:: Task statement ::
Go through the listing and copy each line with the string "area".

********

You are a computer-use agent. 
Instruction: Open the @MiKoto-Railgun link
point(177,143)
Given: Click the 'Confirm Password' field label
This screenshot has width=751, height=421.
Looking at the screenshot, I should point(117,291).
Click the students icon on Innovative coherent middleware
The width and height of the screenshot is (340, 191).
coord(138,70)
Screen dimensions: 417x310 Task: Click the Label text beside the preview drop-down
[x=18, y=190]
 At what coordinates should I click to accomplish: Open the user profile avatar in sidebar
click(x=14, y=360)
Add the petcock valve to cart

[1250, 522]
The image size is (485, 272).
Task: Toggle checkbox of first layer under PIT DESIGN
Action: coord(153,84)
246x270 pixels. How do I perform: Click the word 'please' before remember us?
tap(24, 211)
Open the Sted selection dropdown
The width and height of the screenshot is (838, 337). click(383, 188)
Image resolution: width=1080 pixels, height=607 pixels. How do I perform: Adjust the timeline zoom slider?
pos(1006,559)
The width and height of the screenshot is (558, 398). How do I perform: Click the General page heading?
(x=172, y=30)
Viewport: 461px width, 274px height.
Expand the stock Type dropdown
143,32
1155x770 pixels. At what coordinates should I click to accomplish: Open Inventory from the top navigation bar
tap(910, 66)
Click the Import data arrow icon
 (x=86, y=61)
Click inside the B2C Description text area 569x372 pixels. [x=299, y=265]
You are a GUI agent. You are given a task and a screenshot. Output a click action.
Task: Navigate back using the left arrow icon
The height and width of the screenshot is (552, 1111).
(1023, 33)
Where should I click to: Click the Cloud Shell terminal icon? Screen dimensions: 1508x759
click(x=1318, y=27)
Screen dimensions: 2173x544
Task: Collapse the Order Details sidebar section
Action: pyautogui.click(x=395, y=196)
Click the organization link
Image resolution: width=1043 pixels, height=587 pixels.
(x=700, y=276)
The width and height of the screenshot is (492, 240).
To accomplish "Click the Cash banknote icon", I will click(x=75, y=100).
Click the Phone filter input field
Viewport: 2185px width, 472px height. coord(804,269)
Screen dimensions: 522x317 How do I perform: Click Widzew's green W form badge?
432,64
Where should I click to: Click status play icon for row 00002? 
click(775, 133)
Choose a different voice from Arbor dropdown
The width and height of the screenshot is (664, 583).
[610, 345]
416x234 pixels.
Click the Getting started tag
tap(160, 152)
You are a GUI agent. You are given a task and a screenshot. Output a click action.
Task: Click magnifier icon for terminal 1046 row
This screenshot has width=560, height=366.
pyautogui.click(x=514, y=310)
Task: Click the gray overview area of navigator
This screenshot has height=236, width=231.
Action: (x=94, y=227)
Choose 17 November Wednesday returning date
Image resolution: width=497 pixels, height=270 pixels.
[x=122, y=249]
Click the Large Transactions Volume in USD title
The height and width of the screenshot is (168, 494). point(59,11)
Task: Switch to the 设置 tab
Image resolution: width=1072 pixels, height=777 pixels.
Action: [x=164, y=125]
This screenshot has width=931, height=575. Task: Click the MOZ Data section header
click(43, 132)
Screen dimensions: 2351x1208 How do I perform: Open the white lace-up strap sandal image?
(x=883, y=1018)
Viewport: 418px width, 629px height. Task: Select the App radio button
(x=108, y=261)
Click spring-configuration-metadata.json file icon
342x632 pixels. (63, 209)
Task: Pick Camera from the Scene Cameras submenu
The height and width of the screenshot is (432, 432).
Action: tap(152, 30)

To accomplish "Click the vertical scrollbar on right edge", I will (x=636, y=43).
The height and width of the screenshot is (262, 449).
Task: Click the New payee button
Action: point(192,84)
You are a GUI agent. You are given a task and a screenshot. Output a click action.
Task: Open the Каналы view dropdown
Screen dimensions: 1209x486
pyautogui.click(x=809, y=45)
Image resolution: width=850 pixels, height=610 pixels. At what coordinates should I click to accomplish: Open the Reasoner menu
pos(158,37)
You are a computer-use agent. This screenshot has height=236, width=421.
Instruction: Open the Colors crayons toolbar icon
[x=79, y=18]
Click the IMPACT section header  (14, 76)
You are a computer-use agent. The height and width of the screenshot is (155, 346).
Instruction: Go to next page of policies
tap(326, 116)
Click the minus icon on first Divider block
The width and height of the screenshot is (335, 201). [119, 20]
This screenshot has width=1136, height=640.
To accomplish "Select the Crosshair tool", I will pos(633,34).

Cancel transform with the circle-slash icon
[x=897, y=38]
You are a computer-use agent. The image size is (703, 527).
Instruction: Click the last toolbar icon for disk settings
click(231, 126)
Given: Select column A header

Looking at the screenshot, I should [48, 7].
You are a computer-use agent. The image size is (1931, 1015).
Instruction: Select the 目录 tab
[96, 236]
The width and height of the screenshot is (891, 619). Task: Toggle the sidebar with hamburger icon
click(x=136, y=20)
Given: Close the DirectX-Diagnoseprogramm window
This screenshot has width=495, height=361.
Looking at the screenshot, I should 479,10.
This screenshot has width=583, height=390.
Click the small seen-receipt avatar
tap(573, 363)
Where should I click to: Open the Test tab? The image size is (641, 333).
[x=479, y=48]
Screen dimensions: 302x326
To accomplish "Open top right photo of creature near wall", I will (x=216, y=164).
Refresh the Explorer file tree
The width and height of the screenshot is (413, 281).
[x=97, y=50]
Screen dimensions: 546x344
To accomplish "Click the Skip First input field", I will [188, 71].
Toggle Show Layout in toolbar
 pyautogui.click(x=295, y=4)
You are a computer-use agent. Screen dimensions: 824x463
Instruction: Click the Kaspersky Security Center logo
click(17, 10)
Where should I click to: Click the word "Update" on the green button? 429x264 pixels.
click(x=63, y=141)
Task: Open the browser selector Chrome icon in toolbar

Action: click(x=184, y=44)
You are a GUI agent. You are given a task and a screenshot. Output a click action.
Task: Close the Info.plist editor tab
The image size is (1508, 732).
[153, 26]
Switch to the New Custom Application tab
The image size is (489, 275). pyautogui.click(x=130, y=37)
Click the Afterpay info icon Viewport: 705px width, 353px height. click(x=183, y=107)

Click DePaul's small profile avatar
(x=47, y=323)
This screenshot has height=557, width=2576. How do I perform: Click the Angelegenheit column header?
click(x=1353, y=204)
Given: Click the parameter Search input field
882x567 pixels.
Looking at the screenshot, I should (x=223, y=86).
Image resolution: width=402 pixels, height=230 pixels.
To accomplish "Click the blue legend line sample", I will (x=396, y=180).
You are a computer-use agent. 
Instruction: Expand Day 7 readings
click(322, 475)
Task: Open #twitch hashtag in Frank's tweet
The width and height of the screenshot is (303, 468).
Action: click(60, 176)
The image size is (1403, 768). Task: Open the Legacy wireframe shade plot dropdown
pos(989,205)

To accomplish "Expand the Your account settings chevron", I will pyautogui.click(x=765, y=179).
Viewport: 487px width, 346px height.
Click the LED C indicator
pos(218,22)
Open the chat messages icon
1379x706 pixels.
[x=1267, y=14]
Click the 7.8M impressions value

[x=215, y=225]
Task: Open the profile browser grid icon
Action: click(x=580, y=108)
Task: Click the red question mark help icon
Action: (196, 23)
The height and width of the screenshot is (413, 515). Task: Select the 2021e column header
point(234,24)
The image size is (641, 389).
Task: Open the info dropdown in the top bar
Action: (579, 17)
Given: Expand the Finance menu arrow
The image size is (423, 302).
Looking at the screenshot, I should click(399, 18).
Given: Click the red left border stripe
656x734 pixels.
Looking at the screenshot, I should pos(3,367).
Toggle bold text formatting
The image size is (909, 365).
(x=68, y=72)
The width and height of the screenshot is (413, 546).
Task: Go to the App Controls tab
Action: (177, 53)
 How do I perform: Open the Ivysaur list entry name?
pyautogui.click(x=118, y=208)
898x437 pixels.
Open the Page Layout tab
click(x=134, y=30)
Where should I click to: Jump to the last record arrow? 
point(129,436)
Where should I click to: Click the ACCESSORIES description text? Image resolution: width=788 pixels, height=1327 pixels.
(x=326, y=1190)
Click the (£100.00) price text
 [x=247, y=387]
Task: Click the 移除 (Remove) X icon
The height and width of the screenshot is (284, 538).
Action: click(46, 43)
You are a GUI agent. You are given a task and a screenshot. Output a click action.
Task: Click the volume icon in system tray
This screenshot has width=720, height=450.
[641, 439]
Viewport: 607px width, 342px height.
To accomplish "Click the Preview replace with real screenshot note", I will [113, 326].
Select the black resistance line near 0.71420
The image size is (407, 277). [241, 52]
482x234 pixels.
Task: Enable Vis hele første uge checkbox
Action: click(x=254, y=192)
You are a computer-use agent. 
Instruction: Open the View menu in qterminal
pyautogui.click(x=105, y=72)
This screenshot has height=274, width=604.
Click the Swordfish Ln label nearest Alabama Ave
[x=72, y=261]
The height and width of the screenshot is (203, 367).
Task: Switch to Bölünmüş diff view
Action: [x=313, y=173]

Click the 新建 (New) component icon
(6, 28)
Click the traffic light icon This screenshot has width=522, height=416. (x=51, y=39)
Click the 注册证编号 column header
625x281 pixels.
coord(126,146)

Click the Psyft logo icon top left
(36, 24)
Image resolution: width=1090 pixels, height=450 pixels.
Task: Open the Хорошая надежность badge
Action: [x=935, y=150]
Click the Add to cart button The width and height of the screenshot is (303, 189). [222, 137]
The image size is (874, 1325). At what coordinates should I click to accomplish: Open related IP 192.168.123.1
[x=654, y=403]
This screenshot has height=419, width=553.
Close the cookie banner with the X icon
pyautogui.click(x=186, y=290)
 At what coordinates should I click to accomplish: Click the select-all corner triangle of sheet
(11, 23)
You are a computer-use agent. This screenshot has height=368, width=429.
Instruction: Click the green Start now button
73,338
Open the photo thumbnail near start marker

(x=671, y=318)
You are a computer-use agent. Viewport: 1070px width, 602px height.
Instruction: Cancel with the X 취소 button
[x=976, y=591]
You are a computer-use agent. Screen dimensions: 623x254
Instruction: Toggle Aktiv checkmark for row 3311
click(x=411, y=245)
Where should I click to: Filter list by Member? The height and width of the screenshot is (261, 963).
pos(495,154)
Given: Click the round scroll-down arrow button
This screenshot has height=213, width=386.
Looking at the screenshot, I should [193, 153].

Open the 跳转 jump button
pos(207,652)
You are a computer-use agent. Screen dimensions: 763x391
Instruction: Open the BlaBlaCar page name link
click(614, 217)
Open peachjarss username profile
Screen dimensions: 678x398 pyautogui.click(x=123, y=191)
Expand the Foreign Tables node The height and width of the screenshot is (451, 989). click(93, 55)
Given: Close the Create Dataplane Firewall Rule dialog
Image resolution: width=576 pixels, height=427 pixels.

********

:: Response to this exercise ::
Click inside the B2C Description text area 569x372 pixels. [x=299, y=265]
Task: Click the gray overview area of navigator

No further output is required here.